The event, held in Conference Room 4 of the General Assembly building, displayed various youths’ efforts to promote peace in their communities and the world. The program began with remarks from the Secretary General, who prefaced the youth presentations by emphasizing their importance to international peace efforts: “Very often we call you young people the leaders of tomorrow, but very often, you have taken leadership roles today. That’s why I’m very happy to meet you all today.”
The UN Messengers of Peace, world-renowned primatologist Dr. Jane Goodall and actor Michael Douglas delivered heartfelt and moving speeches after the Secretary-General’s remarks. Dr. Goodall spoke about her experience with her “Roots & Shoots” nonprofit organization while Mr. Douglas emphasized the nonproliferation movement. UN Goodwill Ambassador and musician Herbie Hancock followed suit and testified to the peaceful power of music. These celebrities’ experiences both in the commercial world and with international peace efforts were an inspiration to the hundreds of students assembled in the room.
Following these remarks, we participated in a series of interactive presentations, including a performance by UN Messenger of Peace Yo-Yo Ma, before listening to a series of presentations about youth peace efforts from across the world. The most inspirational project was presented by Zuhal Sultan from the Euphrates Institute in Iraq. As an advocate of youth music in her country, Zuhal founded The National Youth Orchestra of Iraq. This organization continues to promote peace through music literacy and public performances in a country that is torn by civil wars and misunderstandings. By the end of these presentations, our group was amazed and empowered by the speakers, presenters, and peers we had met.
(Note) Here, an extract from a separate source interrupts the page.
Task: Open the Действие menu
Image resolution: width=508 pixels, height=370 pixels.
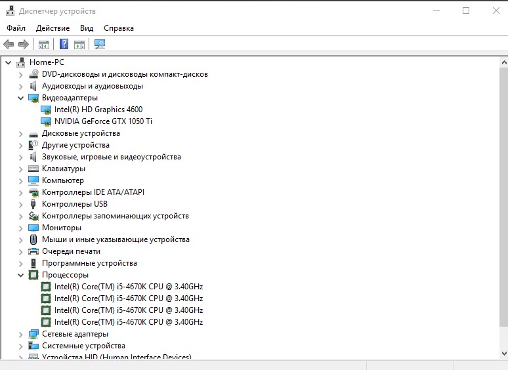Action: (x=53, y=28)

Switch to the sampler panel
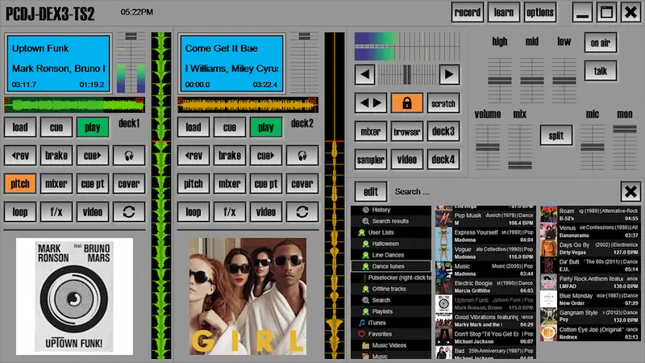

Soon after the event at the United Nations had ended, our group from the YMCA Civic Engagement Programs present our own community service efforts to Envoy Ahmad Alhendawi. As part of a panel moderated by former Ambassador John W. McDonald, the author of the resolution that had introduced the International Day of Peace, we spoke candidly about the issues present in our communities and our distinct efforts to promote understanding and youth civic service. We outlined our regional “Days of Service” and our program’s government simulation conferences aimed at creating amiable atmospheres. At the end of our presentation, we garnered positive feedback and resounding encouragement from Envoy Alhendawi.
Overall, I was galvanized by my participation in the International Day of Peace. I heard speakers and made memories that are going to influence many more peace efforts in the upcoming future.